Statistical analyses

Analyses of self-selection bias

We studied self-selection into the three modes PBA, CBA, and WBAFootnote 5 by estimating a logit model with participation (0 = nonresponse, 1 = participation) as the dependent variable. Interaction effects between the previously described predictorsFootnote 6 and the modes constituted the independent variables of the model. That way, we could examine mode-specific self-selection effects. Missing values in the predictors (see supplement material for respective descriptive information) were imputed 20 times by chained equations (van Buuren and Groothuis-Oudshoorn, 2010) using sequential regression trees for continuous variables (Burgette and Reiter, 2010) and polytomous regression models for categorical variables (White, Daniel and Royston, 2010).
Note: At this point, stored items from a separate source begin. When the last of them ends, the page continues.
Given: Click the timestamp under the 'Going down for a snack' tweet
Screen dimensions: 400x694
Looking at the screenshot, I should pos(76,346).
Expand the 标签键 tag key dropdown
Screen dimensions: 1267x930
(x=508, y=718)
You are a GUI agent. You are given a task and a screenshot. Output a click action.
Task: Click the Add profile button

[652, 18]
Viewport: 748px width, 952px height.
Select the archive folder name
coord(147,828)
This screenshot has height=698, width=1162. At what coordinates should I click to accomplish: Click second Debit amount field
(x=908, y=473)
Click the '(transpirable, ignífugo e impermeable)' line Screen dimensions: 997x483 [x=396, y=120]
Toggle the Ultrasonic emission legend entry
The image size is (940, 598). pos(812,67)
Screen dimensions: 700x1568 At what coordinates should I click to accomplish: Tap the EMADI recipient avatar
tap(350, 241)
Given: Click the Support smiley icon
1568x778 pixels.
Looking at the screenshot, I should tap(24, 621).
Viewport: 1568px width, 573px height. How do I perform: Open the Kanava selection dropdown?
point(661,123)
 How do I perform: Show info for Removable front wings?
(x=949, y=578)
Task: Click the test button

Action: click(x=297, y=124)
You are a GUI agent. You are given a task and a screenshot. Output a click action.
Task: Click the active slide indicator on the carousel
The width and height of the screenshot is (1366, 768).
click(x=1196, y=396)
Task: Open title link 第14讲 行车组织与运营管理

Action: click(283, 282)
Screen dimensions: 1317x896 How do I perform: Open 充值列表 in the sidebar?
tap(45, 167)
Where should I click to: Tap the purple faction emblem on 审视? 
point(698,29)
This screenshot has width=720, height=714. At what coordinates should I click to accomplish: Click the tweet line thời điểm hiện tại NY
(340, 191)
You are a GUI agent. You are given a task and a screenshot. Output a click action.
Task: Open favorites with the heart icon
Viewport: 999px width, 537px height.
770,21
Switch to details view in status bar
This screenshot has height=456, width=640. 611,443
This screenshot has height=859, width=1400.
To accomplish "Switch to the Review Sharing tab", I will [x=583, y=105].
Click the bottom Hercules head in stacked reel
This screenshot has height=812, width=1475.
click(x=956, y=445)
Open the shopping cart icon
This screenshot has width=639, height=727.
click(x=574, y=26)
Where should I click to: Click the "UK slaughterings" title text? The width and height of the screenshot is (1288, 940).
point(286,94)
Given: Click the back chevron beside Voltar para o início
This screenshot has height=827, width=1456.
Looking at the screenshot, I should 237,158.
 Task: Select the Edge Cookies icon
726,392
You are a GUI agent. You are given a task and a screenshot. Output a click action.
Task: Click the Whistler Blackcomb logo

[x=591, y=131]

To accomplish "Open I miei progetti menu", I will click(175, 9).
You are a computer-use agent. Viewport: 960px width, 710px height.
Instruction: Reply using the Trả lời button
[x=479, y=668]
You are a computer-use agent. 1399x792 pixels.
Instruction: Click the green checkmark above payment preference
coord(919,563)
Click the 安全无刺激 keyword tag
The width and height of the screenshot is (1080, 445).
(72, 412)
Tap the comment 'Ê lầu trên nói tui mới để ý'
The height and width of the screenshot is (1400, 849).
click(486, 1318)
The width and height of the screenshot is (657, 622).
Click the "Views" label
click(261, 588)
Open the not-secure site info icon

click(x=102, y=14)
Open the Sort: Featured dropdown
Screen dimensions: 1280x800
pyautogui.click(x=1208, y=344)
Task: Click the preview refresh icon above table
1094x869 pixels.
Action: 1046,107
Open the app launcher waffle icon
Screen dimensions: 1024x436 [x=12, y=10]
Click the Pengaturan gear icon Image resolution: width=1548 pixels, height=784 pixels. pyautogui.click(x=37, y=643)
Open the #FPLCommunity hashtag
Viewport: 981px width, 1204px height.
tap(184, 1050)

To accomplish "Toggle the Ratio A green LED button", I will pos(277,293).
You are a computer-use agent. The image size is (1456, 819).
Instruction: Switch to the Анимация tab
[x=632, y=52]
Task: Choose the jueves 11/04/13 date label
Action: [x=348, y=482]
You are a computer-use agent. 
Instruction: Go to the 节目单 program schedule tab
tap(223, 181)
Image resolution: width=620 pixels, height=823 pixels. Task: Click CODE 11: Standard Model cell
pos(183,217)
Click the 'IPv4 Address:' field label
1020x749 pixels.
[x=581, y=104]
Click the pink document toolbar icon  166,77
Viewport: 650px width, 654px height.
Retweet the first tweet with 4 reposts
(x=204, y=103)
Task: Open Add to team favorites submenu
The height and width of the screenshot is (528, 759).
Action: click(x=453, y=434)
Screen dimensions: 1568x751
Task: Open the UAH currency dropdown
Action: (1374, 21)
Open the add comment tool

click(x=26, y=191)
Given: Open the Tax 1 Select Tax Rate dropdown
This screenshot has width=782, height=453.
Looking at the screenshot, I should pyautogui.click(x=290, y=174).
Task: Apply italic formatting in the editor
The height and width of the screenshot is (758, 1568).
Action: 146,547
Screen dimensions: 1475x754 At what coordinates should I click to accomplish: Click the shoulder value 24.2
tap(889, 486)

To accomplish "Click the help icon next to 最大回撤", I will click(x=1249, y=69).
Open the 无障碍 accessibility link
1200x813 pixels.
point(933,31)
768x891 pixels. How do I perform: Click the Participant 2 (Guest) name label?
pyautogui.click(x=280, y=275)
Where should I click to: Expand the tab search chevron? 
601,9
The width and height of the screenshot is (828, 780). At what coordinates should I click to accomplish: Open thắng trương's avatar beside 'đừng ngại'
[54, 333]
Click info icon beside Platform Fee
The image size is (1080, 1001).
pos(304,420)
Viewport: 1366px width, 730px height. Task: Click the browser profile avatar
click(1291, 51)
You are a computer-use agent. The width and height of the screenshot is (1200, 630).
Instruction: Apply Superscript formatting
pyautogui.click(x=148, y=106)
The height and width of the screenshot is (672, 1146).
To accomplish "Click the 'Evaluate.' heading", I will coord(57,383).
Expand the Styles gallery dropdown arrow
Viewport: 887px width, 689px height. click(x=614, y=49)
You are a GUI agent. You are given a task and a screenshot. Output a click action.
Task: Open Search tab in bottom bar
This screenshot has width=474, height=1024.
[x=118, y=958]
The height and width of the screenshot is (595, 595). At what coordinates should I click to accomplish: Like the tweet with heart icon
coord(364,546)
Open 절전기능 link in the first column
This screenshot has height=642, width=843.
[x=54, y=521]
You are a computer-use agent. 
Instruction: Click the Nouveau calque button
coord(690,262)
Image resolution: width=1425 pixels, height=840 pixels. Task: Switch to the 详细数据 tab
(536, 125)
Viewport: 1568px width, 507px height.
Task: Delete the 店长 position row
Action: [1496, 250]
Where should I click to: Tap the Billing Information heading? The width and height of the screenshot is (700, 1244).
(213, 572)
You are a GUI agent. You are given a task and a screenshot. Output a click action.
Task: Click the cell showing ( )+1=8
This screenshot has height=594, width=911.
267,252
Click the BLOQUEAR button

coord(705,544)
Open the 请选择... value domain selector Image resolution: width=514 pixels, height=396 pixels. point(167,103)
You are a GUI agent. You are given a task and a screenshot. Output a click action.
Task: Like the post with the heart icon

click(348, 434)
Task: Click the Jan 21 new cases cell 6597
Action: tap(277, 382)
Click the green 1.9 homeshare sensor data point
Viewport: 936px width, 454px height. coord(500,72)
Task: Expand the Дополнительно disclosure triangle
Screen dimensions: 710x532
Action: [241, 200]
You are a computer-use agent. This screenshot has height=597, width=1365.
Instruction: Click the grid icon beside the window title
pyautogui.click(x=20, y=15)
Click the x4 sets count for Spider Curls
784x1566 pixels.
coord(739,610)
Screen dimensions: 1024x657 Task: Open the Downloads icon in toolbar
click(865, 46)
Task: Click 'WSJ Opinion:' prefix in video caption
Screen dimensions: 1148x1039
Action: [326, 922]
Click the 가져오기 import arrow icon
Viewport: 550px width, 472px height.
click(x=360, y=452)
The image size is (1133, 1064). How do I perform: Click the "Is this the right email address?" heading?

Correction for selection effects

To derive propensity scores compensating for mode-specific nonrandom unit nonresponse, we estimated four single nonresponse models, one for each mode (i.e., PBA, CBA, WBA, and WBA-switch). We applied logit models for this purpose using all the predictors described before as independent variables and participation (0 = nonresponse, 1 = participation) as the dependent variable. Based on these models and conditioned on the predictors with a significant (p < .05) effect, participation probabilities pim were predicted for each student i in each mode m. Then, the related mode-specific propensity scores wim were derived as

$$ {w}_{im}=\left\{\begin{array}{c}{p}_{\mathrm{i}1}^{-1},\kern0.5em m=\mathrm{PBA},\\ {}{p}_{\mathrm{i}2}^{-1},\kern0.5em m=\mathrm{CBA},\\ {}{p}_{\mathrm{i}3}^{-1},\kern0.5em m=\mathrm{WBA}\\ {}{\left(1-{p}_{\mathrm{i}1}\right)}^{-1}{p}_{\mathrm{i}4}^{-1},\kern0.5em m=\mathrm{WBA}-\mathrm{switch}\ \mathrm{from}\ \mathrm{PBA}\\ {}{\left(1-{p}_{\mathrm{i}2}\right)}^{-1}{p}_{\mathrm{i}4}^{-1},\kern0.5em m=\mathrm{WBA}-\mathrm{switch}\ \mathrm{from}\ \mathrm{CBA}\end{array}\right.. $$

Note that each propensity score maps the inverse participation probability of a student in the specific mode, in the cases of WBA-switch additionally conditioned on the nonparticipation in the previous modes (PBA and CBA). In subsequent analyses, these propensity scores were used as weighting factors.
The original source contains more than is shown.